[Excerpt provided]
--------------------------------------------------
As it was mentioned before, the particular scope of evidence to be provided should be defined by the manufacturer due to the risk classification of the medical device subject to assessment. In other words, it would be required to provide more information for the device with the higher associated risk than for the device with relatively low risk. The authority also emphasizes that it is important to provide sufficient information regarding high-risk devices during the initial pre-market application assessment while for low-risk devices it is better to focus on post-market surveillance and reporting.

The manufacturer shall collect all the data in the appropriate way for the data to be deemed reliable. Actually, the data provided by the manufacturer shall confirm that the device meets all applicable safety and performance requirements, and the manufacturing process complies with applicable requirements too.

Clinical Evidence Collection and Clinical Trials


According to the guidance, there are two types of evidence possible:

  • Direct clinical evidence – one obtained directly from the device subject to assessment. This is the most trustworthy and relevant evidence confirming the safety and performance of the device for the intended purpose.
  • Indirect clinical evidence – provided by the manufacturer by making references to a similar device already present on the market – a predicate. To be allowed to make such references, the manufacturer shall compare both similar and different features of the devices and explain in detail the reasons why such reference is acceptable.

According to the guidance, every time they provide evidence the manufacturer shall explicitly indicate the particular type of evidence provided, specify the device version and provide information about all additional changes.

 Clinical trials could be performed in Australia or abroad. As usual, clinical investigation data consists of:

  • Documents describing the way the trials were performed,
  • Quantitative or qualitative information collected during trials and properly recorded,
  • A report by a qualified professional in the appropriate sphere providing the assessment of the data collected through the clinical trials.

The authority also mentions that the report should meet the appropriate requirements to be deemed reliable.

The guidance also describes feasibility (pilot) studies as those performed to collect preliminary information. The studies of this type are usually to collect the information to be used to make modifications to the device. At the same time, such information should be also submitted to the regulating authority together with the premarket approval application.
--------------------------------------------------
[Recorded information]
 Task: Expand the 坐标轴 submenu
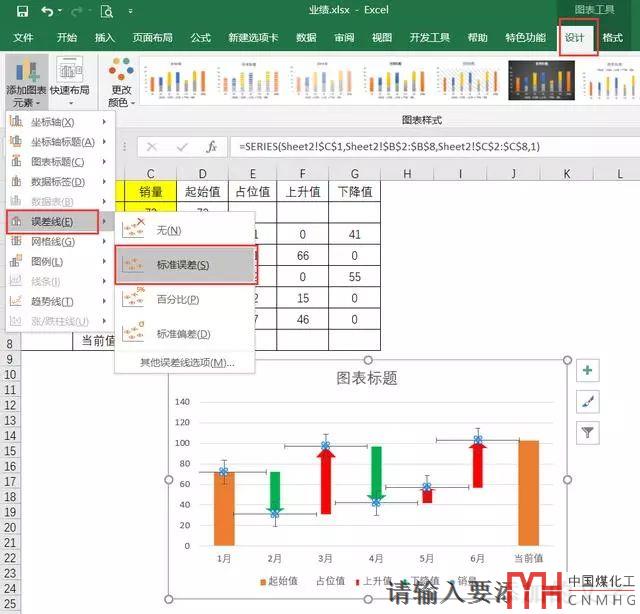tap(53, 121)
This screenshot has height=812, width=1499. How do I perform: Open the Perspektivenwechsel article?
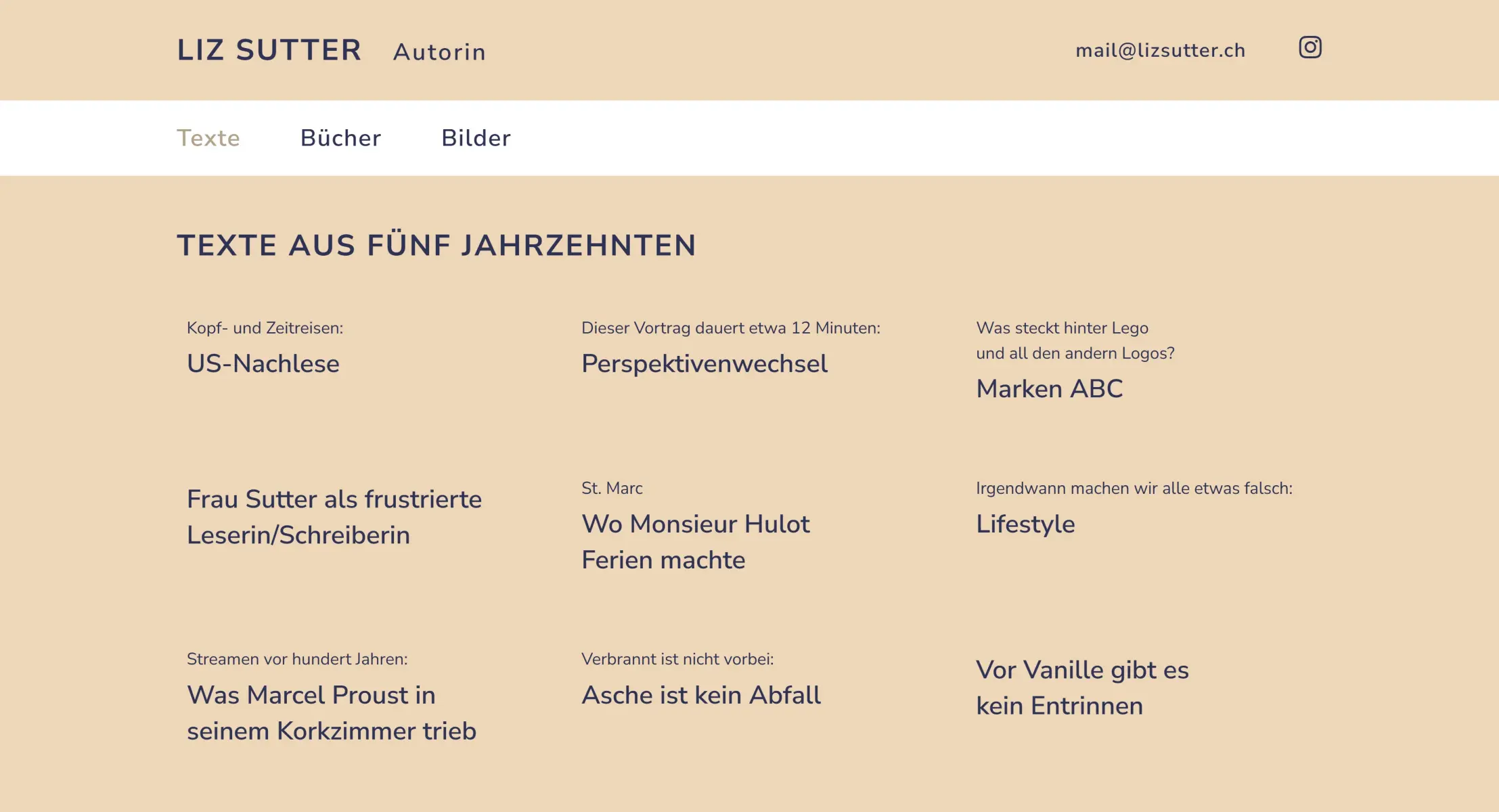704,363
--------------------------------------------------
[Work to complete] Continue the excerpt on clinical evidence for medical devices from where it stops. The lines above are separate material and have no connection to the excerpt on medical device evidence.

[Exercise answer]
All the information collected in the course of clinical trials should be composed into Clinical Evaluation Report (CER).


Clinical Evidence Compilation


The document also describes in detail the way clinical trial information should be processed before using it to demonstrate compliance with safety and performance requirements.

In particular, the whole process includes the following steps:

  1. Compilation of all the data available
  2. Data evaluation and assessment
  3. Performing additional clinical trials in case if any additional evidence required
  4. Providing the evidence to the authority in the form of a clinical evaluation report

During the data compilation step, the manufacturer shall compose the data of all types (including analytical and clinical investigation data, scientific literature review and also the data collected through post-market surveillance).

All data should be properly evaluated in order to exclude any bias impacting the results, and also for the purpose of weighting determination for the relevance and quality of the data. To determine the relevance of data, it is necessary to take into account the connection between the data and particular device subject to evaluation and coverage of the core factors (e.g. safety, hazards, risk, performance). It is also important to check whether the data covers all possible variations of the device (e.g. variations in models or sizes), types of potential users, age groups and genders and the appropriate duration of use. The data provided for the in vitro diagnostic devices (IVD) should be based on different sample types to ensure its accuracy and relevance.

The agency also noticed that the data collected through the pivotal trials has greater weight for the purpose of its assessment.